### [TASK PROMPT]
Beginning at the line with "[Collections] (834, 32)", please repeat each line exactly through the end of the records below, including that first line and the last, but no pictures.

━━━━━━

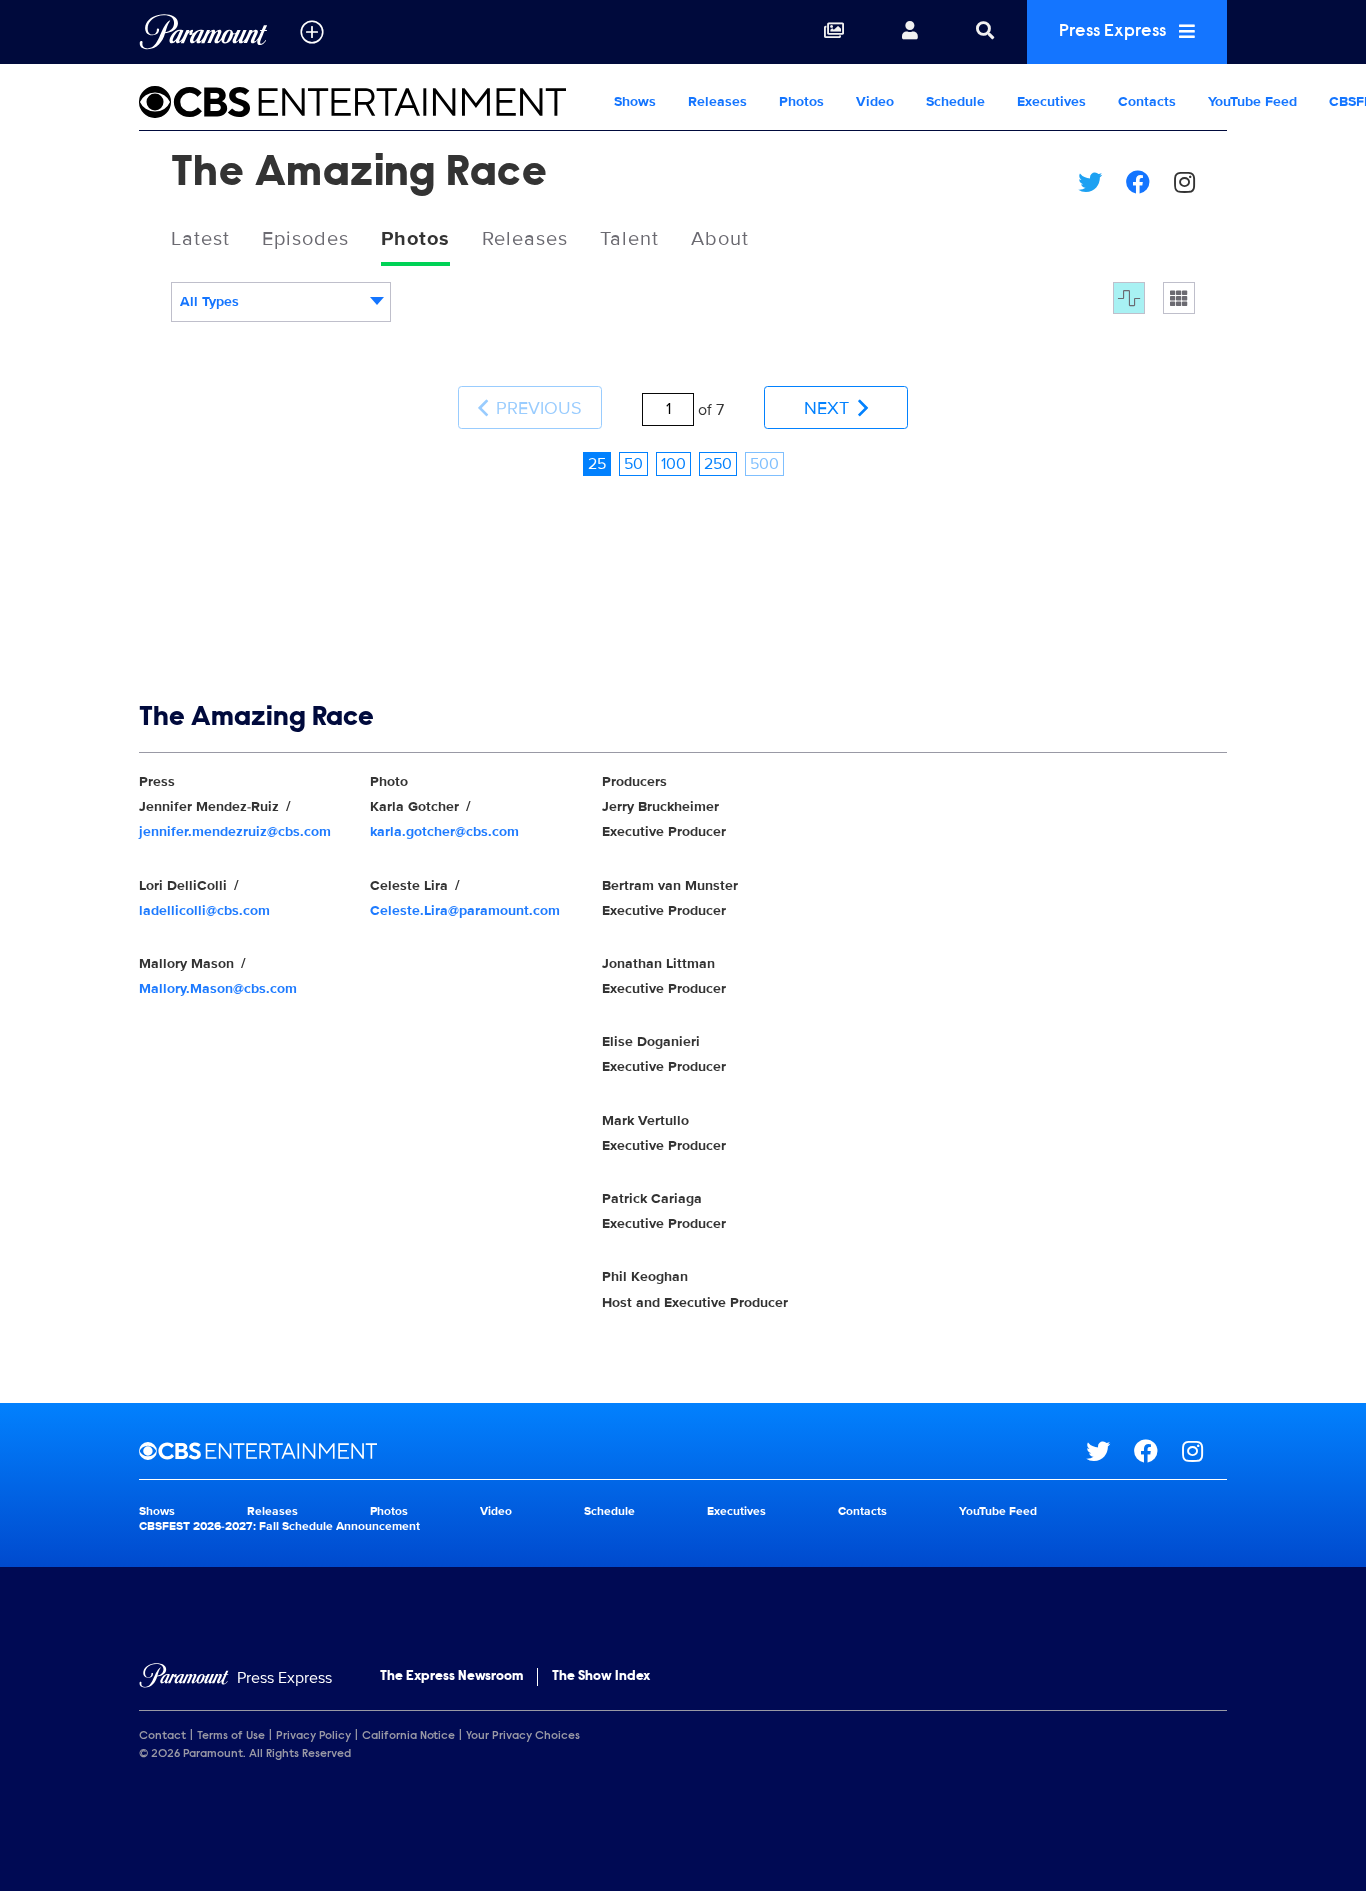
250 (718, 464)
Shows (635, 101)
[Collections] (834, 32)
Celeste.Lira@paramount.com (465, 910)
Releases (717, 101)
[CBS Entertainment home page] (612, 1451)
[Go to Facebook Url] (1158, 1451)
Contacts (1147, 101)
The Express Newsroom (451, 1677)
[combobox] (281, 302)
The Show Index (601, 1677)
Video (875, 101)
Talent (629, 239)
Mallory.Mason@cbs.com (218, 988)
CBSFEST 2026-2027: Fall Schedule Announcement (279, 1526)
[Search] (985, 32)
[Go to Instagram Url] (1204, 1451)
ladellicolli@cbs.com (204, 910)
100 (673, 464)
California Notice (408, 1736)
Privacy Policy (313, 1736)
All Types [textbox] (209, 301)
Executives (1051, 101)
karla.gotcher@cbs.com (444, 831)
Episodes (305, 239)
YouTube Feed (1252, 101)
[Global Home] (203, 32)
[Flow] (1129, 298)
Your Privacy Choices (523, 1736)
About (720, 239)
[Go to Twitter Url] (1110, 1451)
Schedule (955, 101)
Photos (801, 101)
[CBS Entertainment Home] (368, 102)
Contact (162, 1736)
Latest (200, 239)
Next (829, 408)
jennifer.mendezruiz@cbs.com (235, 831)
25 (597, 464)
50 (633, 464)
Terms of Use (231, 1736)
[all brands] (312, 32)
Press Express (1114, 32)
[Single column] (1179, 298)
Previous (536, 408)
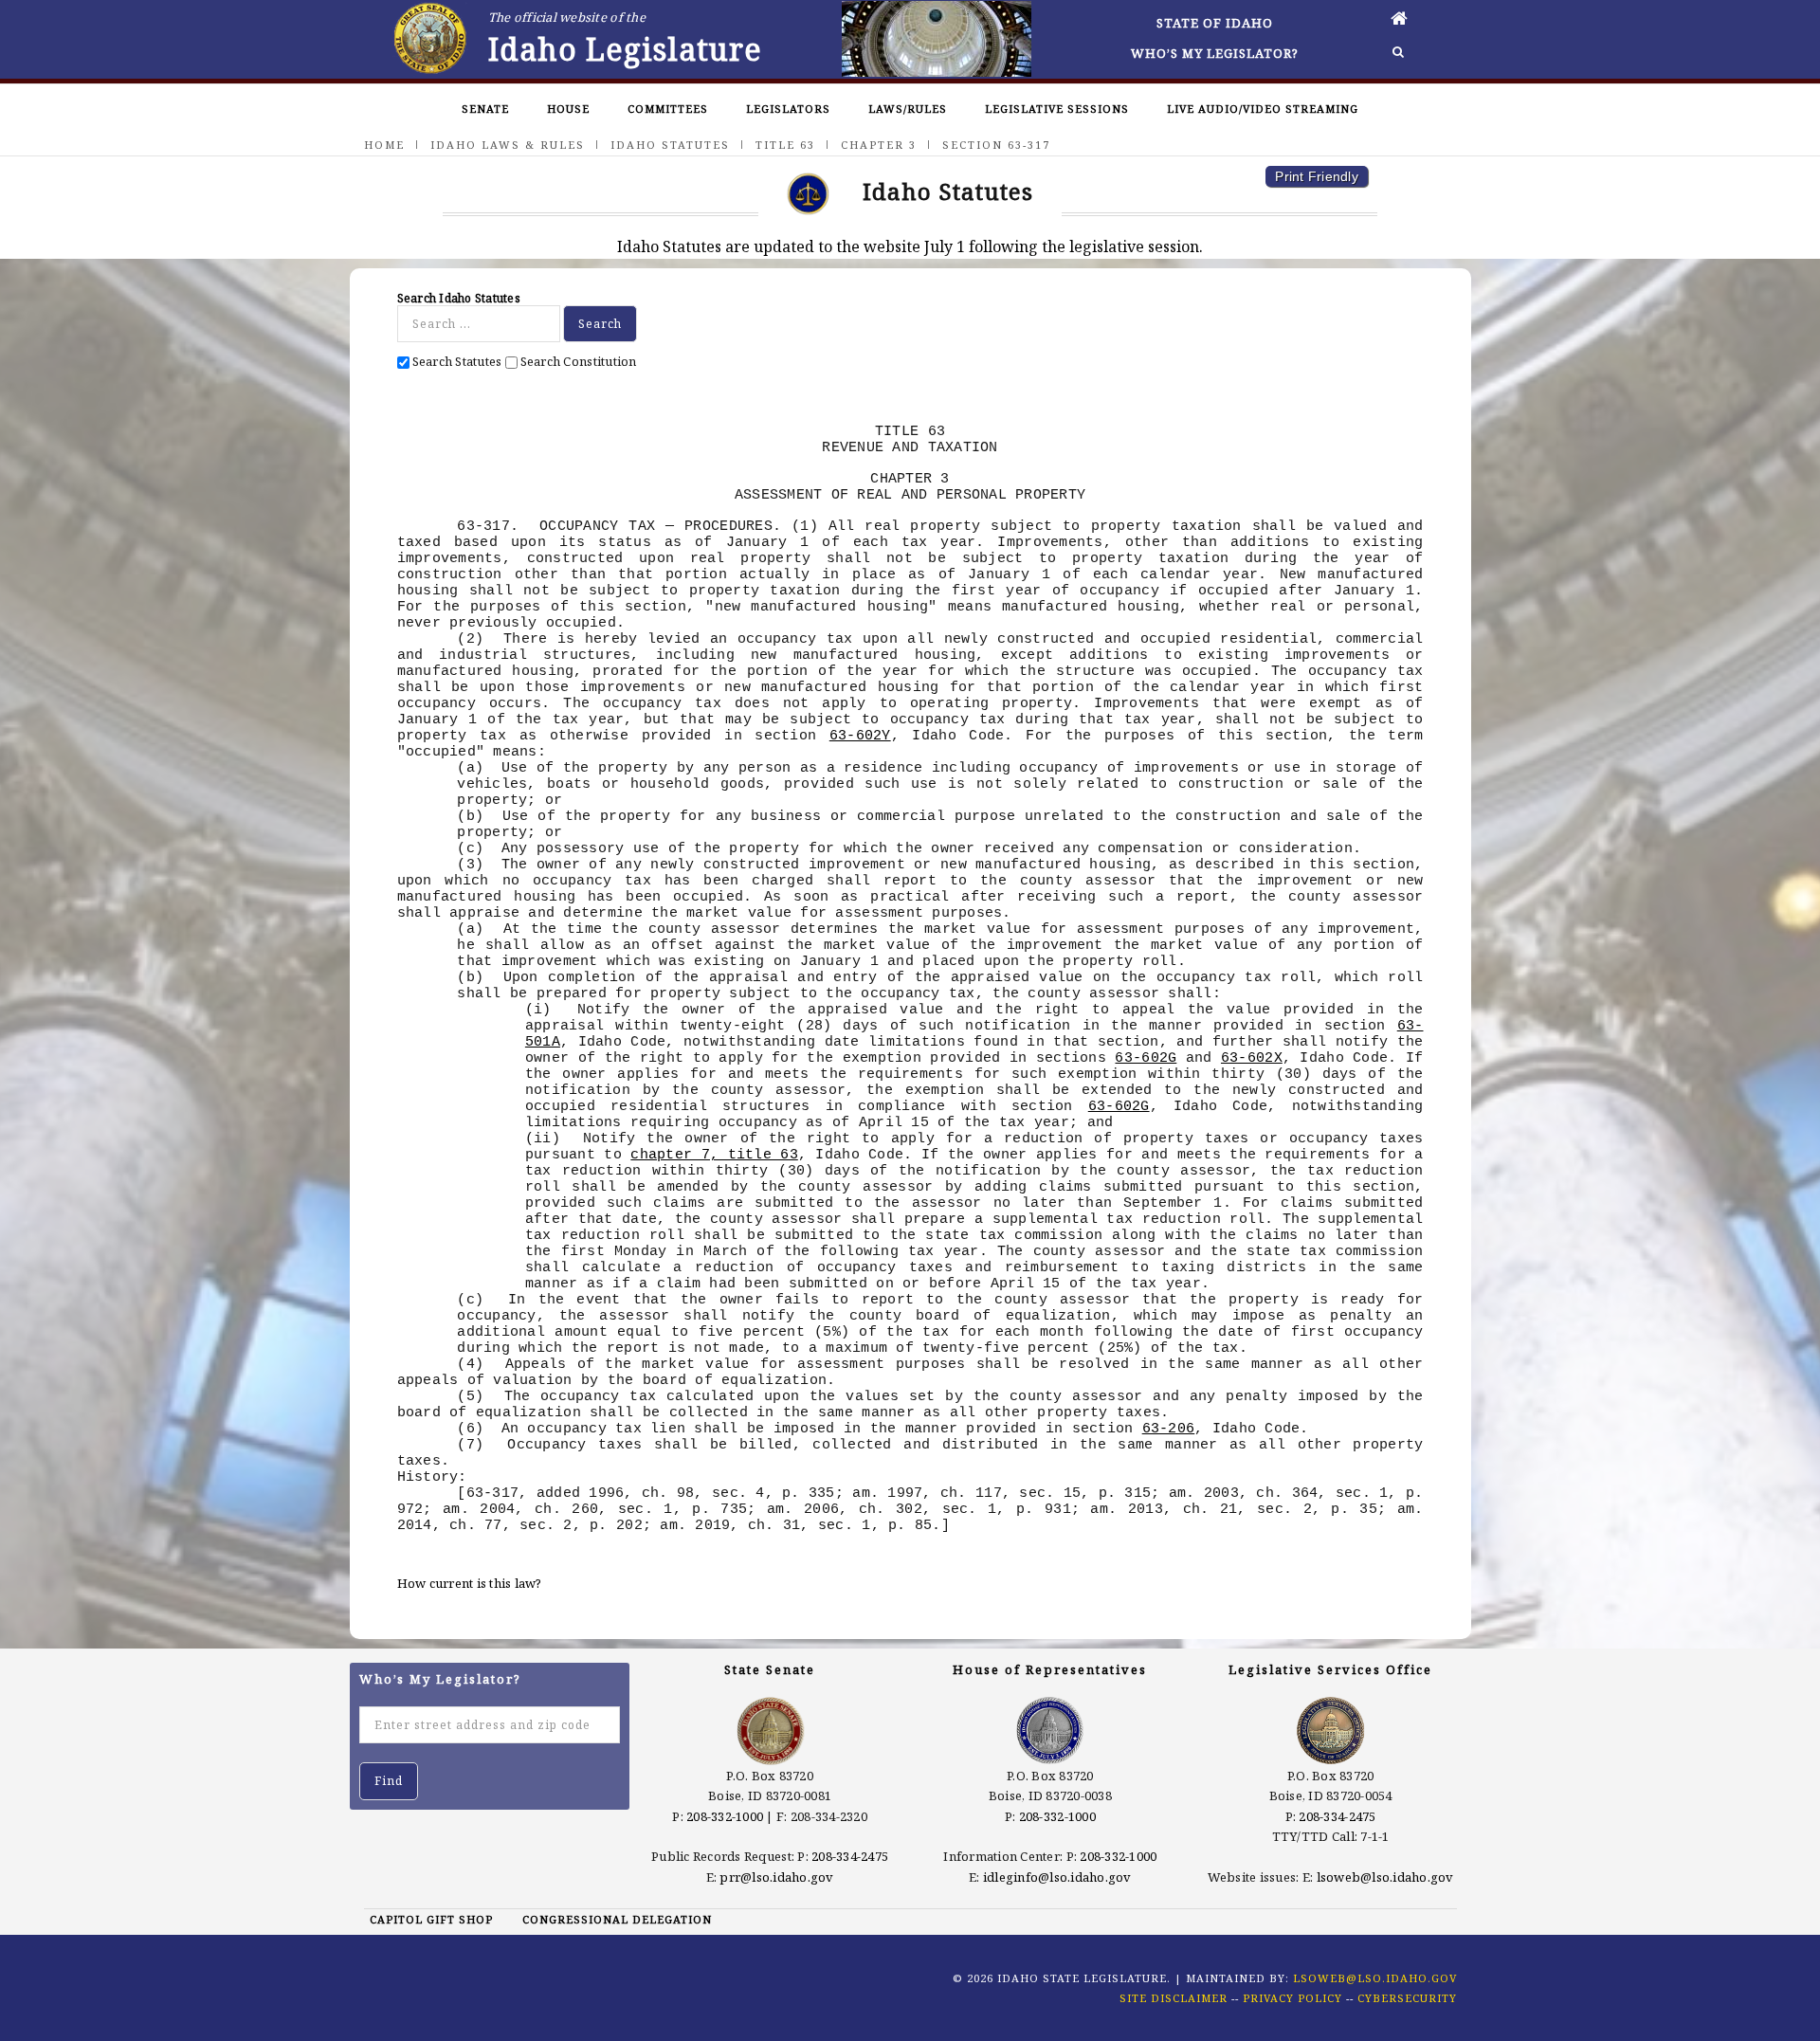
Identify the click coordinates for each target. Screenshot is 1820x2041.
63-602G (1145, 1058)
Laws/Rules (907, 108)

━━━━━━

### [TASK ANSWER]
[Collections] (834, 32)
Celeste.Lira@paramount.com (465, 910)
Releases (717, 101)
[CBS Entertainment home page] (612, 1451)
[Go to Facebook Url] (1158, 1451)
Contacts (1147, 101)
The Express Newsroom (451, 1677)
[combobox] (281, 302)
The Show Index (601, 1677)
Video (875, 101)
Talent (629, 239)
Mallory.Mason@cbs.com (218, 988)
CBSFEST 2026-2027: Fall Schedule Announcement (279, 1526)
[Search] (985, 32)
[Go to Instagram Url] (1204, 1451)
ladellicolli@cbs.com (204, 910)
100 (673, 464)
California Notice (408, 1736)
Privacy Policy (313, 1736)
All Types [textbox] (209, 301)
Executives (1051, 101)
karla.gotcher@cbs.com (444, 831)
Episodes (305, 239)
YouTube Feed (1252, 101)
[Global Home] (203, 32)
[Flow] (1129, 298)
Your Privacy Choices (523, 1736)
About (720, 239)
[Go to Twitter Url] (1110, 1451)
Schedule (955, 101)
Photos (801, 101)
[CBS Entertainment Home] (368, 102)
Contact (162, 1736)
Latest (200, 239)
Next (829, 408)
jennifer.mendezruiz@cbs.com (235, 831)
25 (597, 464)
50 (633, 464)
Terms of Use (231, 1736)
[all brands] (312, 32)
Press Express (1114, 32)
[Single column] (1179, 298)
Previous (536, 408)
Identify the click coordinates for each target. Screenshot is 1820x2041.
63-602G (1145, 1058)
Laws/Rules (907, 108)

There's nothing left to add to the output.